L’oppression de la femme est le résultat de plusieurs milliers d’années : le capitalisme en a hérité plus qu’il ne l’a produite. Le surgissement de la propriété privée a exprimé un déséquilibre entre les sexes qui renvoie au besoin de chaque homme d’exercer son pouvoir sur chaque femme ; un besoin qui est né en même temps que se définissaient les rapports de pouvoir entre les hommes eux-mêmes. Interpréter sur des bases économiques le destin qui a été le nôtre jusqu’à aujourd’hui signifie mettre en cause un mécanisme dont on ignore l’impulsion motrice. Nous savons que l’être humain oriente, de par son caractère, ses instincts selon que ses contacts avec l’autre sexe lui procurent ou non de la satisfaction. Le matérialisme historique méconnaît le facteur émotionnel qui a déterminé le passage à la propriété privée. C’est là qu’il faut remonter pour que tout le monde reconnaisse l’archétype de la propriété – ce que l’homme a, en premier, conçu comme un objet : l’objet sexuel. La femme, en retirant du domaine de l’inconscient masculin la première proie de l’homme, dénoue l’écheveau originel de la pathologie possessive.

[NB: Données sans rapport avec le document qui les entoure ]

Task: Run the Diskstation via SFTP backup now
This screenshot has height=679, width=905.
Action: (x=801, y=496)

L’égalité dont on dispose aujourd’hui n’est pas philosophique mais politique : cela nous satisfait-il, après avoir été ignorées pendant des millénaires, de nous insérer à ce titre dans un monde projeté par d’autres ? Trouvons-nous gratifiant de participer à la grande débâcle de l’homme ?

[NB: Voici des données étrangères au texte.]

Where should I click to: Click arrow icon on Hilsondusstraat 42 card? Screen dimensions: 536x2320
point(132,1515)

Les prédictions philosophiques répétées mènent à un univers homologué au nom de la sagesse : c’est ainsi que s’exprime la félicité amère du génie de l’âge. Mais l’homme et la femme ne pourront pas être homologués au même titre, car la sagesse est le paradis masculin de la philosophie.
L’oppression de la femme n’a pas de point de départ dans l’Histoire, elle se cache plutôt dans les ténèbres des origines. L’oppression de la femme ne se résout pas avec l’assassinat de l’homme. Elle ne se résout pas avec l’égalité mais se poursuit dans l’égalité. Elle ne se résout pas avec la révolution mais se poursuit dans la révolution. Le domaine des possibles est la citadelle de la prééminence masculine : la femme n’y a pas sa place.
Nous vivons ce moment et ce moment est exceptionnel. Quant au futur, ce qui nous intéresse, c’est qu’il soit imprévu, plutôt qu’exceptionnel.